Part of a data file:
____________
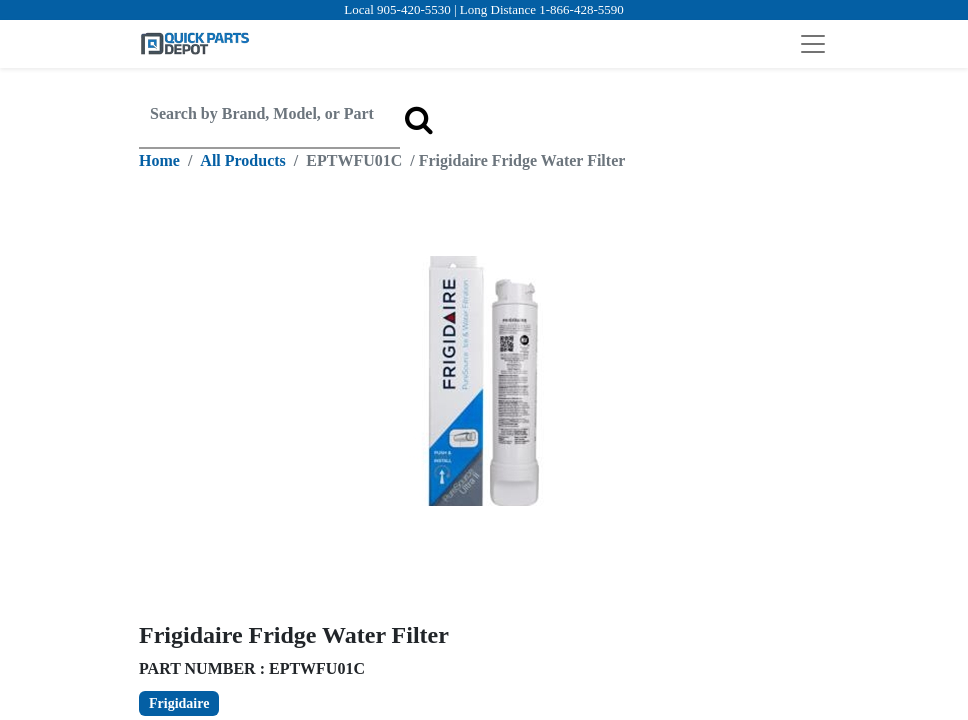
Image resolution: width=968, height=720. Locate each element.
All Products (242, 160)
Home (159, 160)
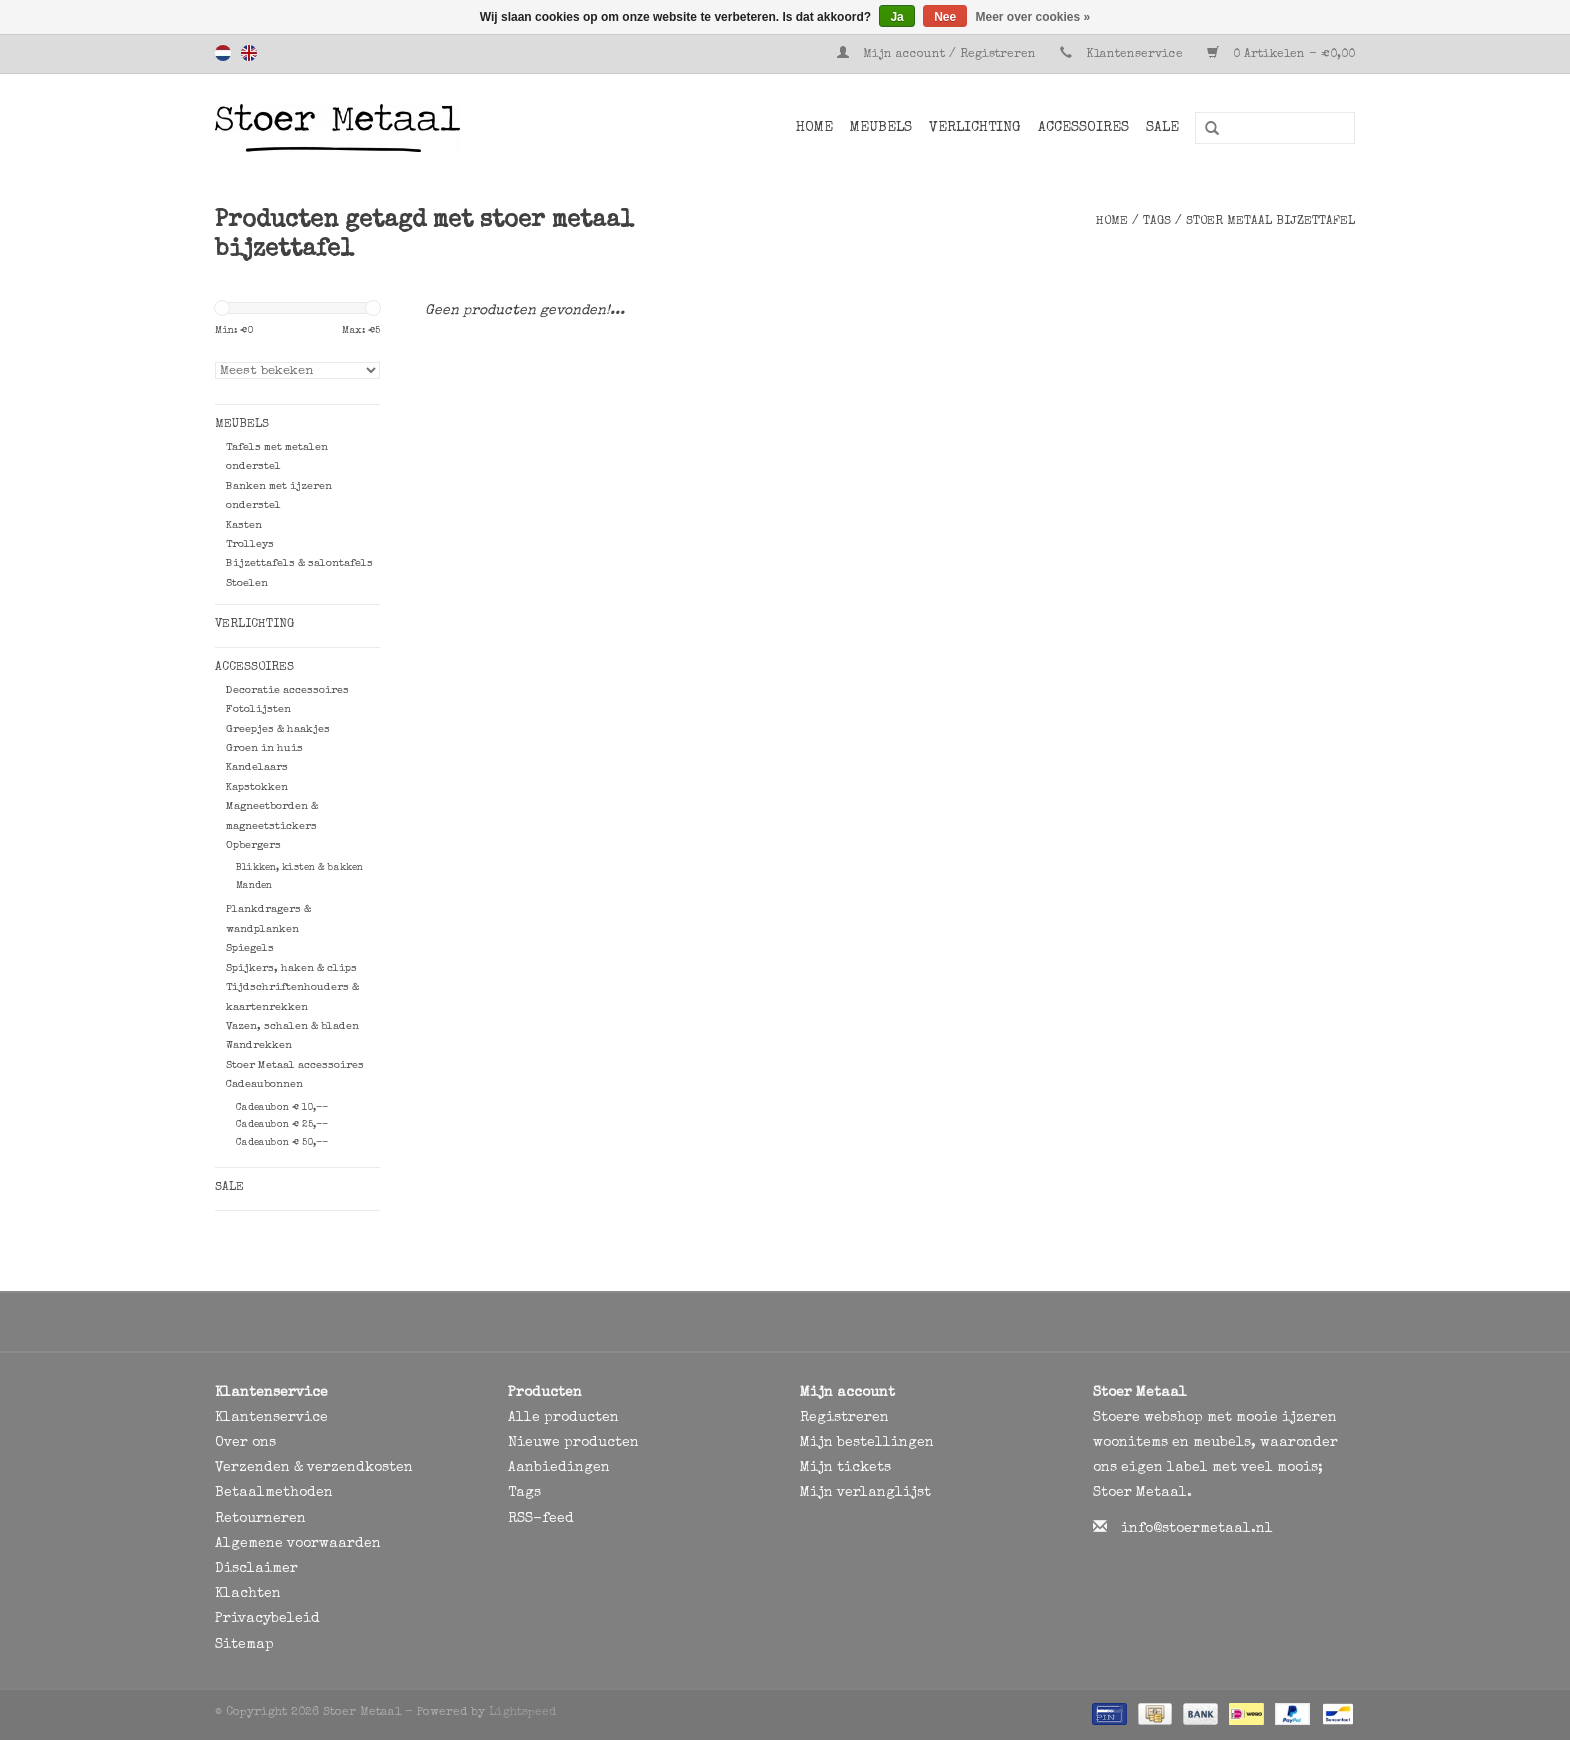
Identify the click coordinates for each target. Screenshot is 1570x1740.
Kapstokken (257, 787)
____________
## JOB:
Print word for word the lines of the entries starting at the line that contains "Home (159, 160)" and ending at the end of the entries. Leave the pictures out.

## EXERCISE RESPONSE:
Home (159, 160)
Identify the click coordinates for each target. Screenshot is 1570x1740.
Kapstokken (257, 787)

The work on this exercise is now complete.